## Work required
Filter the material below down to the lines with the word "Arizona" and give those lines.

## Exercise inputs
★ ★ ★ ★ ★

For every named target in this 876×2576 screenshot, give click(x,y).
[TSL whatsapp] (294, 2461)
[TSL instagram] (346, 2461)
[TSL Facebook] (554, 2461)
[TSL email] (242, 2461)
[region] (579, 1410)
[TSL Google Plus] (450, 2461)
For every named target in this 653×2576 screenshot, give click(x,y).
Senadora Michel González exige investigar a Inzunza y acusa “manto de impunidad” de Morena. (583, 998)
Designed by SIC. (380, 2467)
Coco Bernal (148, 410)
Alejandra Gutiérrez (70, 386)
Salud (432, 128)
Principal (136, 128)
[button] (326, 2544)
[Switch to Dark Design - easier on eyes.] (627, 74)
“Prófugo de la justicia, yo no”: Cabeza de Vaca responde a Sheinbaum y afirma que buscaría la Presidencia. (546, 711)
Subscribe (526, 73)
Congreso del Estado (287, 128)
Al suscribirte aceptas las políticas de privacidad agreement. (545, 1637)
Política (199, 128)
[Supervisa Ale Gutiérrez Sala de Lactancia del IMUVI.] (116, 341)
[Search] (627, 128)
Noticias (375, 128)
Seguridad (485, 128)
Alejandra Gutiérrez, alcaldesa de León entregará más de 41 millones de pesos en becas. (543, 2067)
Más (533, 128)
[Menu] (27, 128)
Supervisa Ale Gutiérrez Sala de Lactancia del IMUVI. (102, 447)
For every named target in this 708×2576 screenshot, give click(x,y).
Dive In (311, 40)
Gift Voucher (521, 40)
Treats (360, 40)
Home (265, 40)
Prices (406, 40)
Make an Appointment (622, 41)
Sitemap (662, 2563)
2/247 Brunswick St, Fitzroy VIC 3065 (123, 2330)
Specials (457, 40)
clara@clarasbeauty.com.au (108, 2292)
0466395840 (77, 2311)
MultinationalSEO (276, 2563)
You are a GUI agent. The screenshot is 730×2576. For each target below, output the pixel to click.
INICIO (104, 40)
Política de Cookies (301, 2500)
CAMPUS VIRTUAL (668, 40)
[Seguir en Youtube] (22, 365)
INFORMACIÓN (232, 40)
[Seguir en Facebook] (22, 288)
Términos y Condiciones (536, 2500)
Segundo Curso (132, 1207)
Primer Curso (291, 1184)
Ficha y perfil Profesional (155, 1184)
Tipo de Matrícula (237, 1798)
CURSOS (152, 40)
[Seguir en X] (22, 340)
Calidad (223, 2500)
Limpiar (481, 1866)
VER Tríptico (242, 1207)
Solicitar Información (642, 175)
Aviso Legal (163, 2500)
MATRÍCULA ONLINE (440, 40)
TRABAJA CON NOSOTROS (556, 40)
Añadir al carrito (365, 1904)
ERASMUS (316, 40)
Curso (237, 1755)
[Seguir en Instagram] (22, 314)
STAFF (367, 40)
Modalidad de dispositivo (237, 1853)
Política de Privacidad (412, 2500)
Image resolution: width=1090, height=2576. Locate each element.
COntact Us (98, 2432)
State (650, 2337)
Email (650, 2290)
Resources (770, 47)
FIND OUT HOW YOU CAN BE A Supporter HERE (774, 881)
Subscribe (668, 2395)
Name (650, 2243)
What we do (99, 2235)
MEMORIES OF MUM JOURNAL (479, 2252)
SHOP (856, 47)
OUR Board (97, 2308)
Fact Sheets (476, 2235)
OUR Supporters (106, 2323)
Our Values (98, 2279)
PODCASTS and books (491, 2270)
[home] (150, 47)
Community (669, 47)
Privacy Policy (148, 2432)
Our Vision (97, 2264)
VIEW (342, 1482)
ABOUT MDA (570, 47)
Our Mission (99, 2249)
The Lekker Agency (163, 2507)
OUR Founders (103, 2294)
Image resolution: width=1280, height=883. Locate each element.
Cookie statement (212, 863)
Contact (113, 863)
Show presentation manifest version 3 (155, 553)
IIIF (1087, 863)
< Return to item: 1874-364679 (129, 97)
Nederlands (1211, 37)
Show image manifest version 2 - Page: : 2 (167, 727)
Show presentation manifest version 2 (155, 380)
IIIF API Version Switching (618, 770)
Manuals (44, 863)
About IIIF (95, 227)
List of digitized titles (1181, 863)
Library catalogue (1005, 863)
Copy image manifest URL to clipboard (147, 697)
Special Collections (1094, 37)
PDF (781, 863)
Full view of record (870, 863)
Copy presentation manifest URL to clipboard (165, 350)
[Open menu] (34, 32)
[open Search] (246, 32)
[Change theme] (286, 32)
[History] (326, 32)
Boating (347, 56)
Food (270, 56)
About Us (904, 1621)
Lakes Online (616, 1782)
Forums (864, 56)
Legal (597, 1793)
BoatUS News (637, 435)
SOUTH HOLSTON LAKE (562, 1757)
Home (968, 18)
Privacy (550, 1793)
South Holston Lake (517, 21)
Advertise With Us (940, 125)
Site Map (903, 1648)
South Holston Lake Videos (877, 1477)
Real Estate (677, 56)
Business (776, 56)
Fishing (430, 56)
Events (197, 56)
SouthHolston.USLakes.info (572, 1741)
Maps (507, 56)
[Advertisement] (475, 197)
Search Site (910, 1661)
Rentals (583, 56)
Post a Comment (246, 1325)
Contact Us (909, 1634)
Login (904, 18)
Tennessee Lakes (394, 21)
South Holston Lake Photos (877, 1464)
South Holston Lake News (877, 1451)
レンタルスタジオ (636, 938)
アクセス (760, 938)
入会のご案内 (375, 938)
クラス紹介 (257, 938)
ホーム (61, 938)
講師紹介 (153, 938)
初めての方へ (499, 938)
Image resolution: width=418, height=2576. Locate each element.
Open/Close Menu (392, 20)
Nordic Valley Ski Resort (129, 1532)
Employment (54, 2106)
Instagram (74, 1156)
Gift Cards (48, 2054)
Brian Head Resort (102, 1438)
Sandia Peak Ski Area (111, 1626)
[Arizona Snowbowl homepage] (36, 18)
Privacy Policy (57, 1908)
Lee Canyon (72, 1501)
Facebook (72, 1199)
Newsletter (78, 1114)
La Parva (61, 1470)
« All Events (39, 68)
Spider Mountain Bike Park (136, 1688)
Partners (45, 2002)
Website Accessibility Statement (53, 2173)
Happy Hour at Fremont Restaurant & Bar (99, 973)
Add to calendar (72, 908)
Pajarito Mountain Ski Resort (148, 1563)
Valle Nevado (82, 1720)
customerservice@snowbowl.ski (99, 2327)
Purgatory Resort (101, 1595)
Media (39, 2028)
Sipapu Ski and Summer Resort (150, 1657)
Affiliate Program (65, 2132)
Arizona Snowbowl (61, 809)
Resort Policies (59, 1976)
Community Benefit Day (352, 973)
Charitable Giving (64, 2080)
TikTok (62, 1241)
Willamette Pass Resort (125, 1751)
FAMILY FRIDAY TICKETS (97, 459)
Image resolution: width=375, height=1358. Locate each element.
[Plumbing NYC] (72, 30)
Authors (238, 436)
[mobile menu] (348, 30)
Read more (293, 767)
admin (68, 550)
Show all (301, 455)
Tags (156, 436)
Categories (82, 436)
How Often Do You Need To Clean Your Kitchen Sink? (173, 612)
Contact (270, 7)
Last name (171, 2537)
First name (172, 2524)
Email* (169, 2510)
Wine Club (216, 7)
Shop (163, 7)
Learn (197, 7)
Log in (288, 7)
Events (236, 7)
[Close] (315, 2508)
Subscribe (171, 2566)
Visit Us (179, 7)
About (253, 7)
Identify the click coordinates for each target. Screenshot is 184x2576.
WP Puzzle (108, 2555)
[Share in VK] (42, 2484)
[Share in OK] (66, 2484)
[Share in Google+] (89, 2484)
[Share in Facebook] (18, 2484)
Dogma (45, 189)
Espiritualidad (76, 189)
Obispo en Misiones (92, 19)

★ ★ ★ ★ ★

## Output of the exercise
[Arizona Snowbowl homepage] (36, 18)
Arizona Snowbowl (61, 809)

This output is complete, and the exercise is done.